Он говорил, что если бы ему пришлось начать все сызнова, он, не задумываясь, как и в восемнадцатом году, бежал бы из гимназии воевать за Советскую власть - но не за "власть райкомов"! Полностью отречься от партии он еще не мог и уверял, что вступил бы в нее опять. Потому что она во всем права, вот только сбилась с пути: нельзя было, по его мнению, переносить суровые и жестокие меры военного- времени на мирные дни и тем более воспитывать в людях привычку к слепому подчинению. Достаточно было холопства в старое время, вот и могли любые держиморды командовать.
А ныне раболепства и страха перед начальством больше, чем когда-либо: в стране слышен только один голос, ему вторит холуйский хор. Как тут не сбиться с пути, не наделать ошибок? Не забыть об ответственности?
... - Хотите, запомните мои слова, но не повторяйте - это опасно... Ах, свежий воздух нам нужен, сквознячок, задохнулись мы. Прощайте, спасибо за добрые соседские услуги. Если доведется встретиться, буду рад. Но вряд ли.
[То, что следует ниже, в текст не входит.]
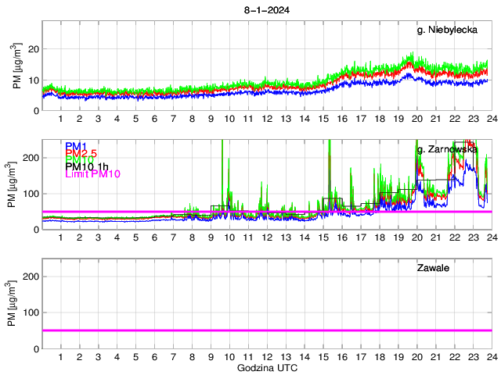This screenshot has height=375, width=501.
Task: Click hour 20 tick on the top plot's x-axis
Action: 416,120
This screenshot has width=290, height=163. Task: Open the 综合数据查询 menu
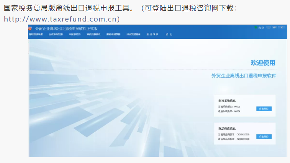tap(133, 34)
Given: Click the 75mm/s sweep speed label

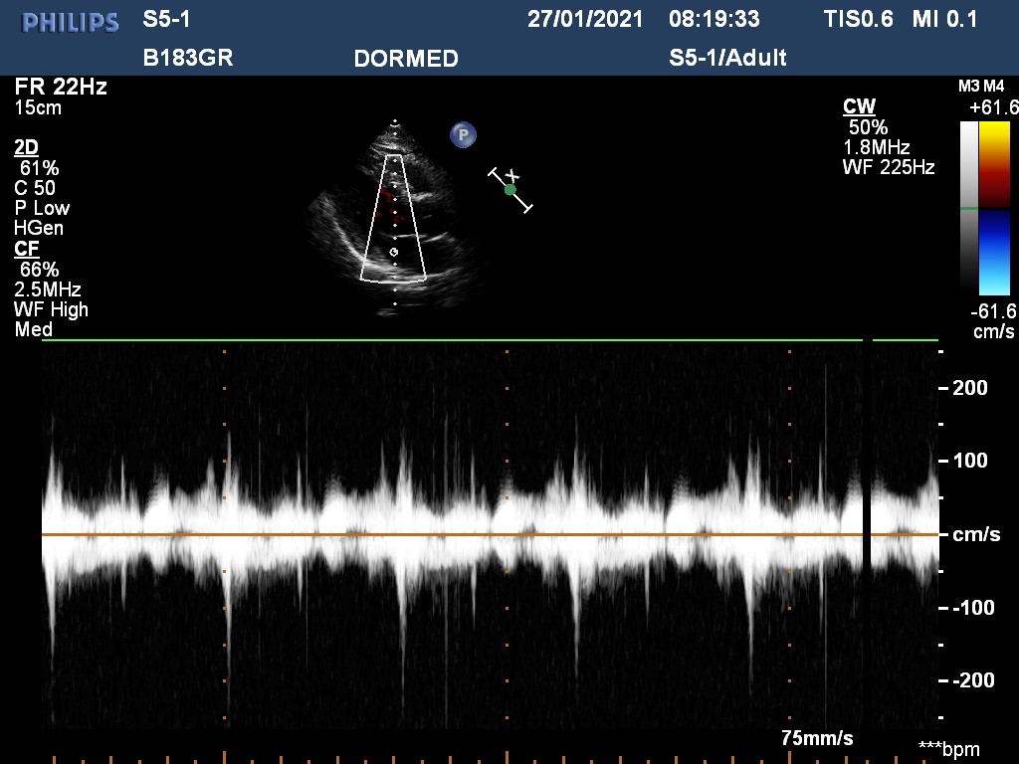Looking at the screenshot, I should coord(817,739).
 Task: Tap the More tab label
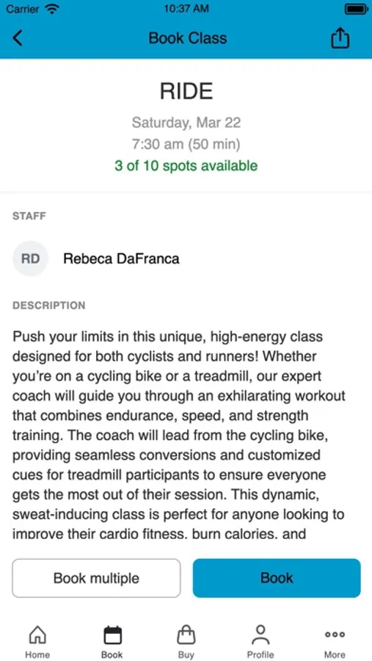click(335, 654)
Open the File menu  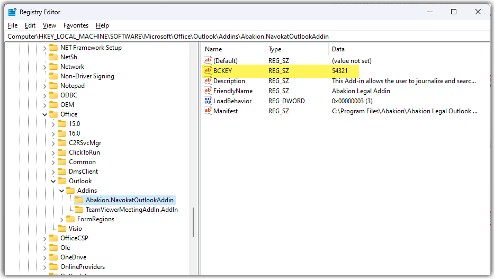pyautogui.click(x=13, y=25)
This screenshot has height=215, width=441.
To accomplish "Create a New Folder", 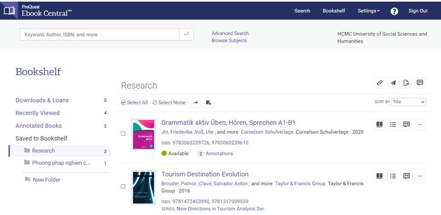I will tap(46, 180).
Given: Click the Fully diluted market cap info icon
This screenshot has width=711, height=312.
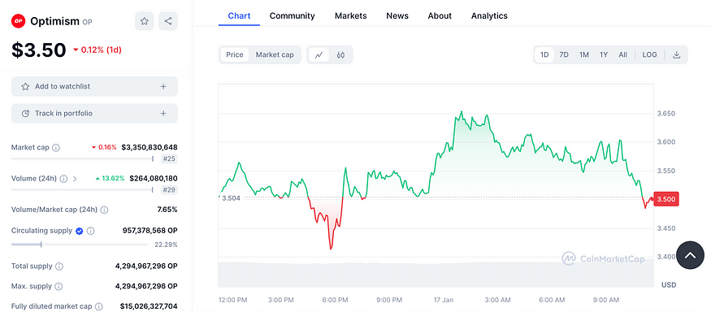Looking at the screenshot, I should [99, 306].
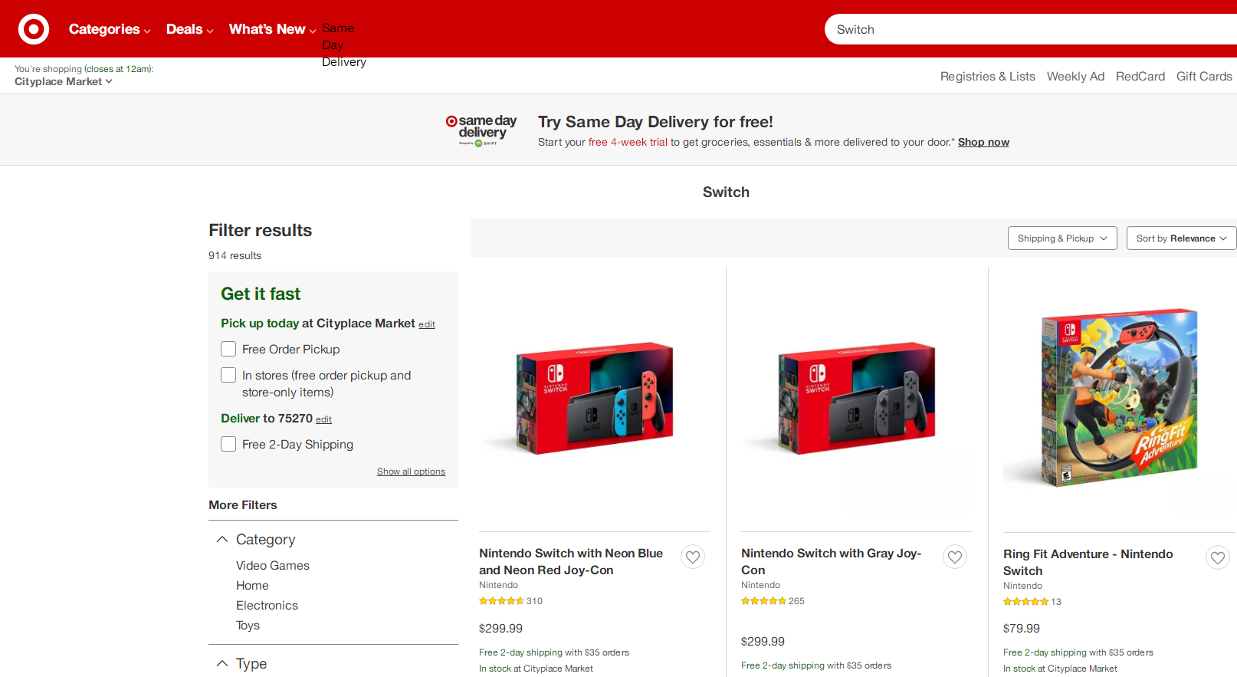This screenshot has height=677, width=1237.
Task: Click the search field containing Switch
Action: [x=1027, y=30]
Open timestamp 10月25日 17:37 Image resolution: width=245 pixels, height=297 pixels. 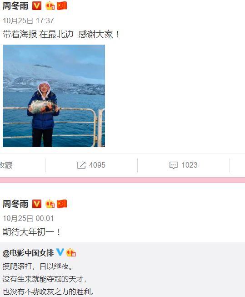pos(28,20)
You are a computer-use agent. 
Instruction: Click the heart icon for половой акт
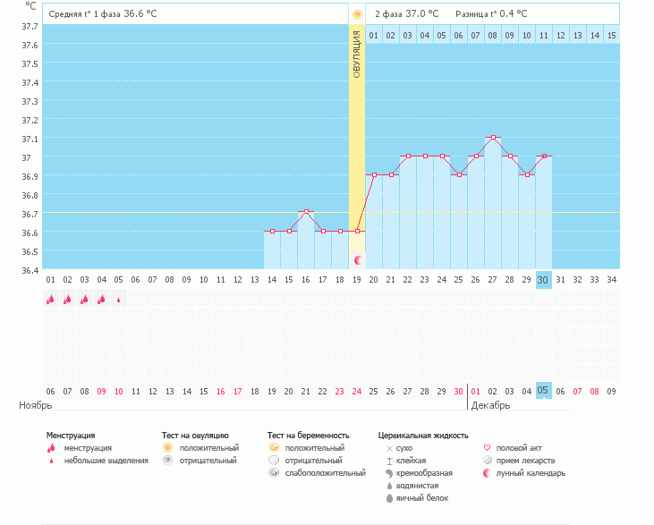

Нет, честный мой и искренний, но слепой командир, не стану я повторять ваших слов. Не только из осторожности, а потому что в них - заблуждение: вы прозрели лишь чуть-чуть, краешек только правды увидели. Истина от вас еще закрыта.
Сейчас недоумеваешь, вспомнив про сомнения, какие нет-нет да и возникали в то время: да полноте, думалось, уж вовсе ли без основания, вовсе зря оказались за решеткой вчерашние капитаны жизни? Они, быть может, виновны косвенно, помимо воли, но все же замешаны во вредительстве, в заговорах, пусть в роли марионеток иностранных разведок?.. Теперь эти сомнения выглядят наивными. Но если представить себе, какой оглушительной демагогической декламацией сопровождались массовые репрессии, чудовищные дутые процессы, нетрудно понять, что и люди более искушенные, чем я, были не всегда способны увидеть за этой завесой беспринципную борьбу за власть - вернее, единовластие - средствами террора и устранения действительных или возможных конкурентов. Тогда могло выглядеть, что в ряды верных сторонников и слуг пробрались враги...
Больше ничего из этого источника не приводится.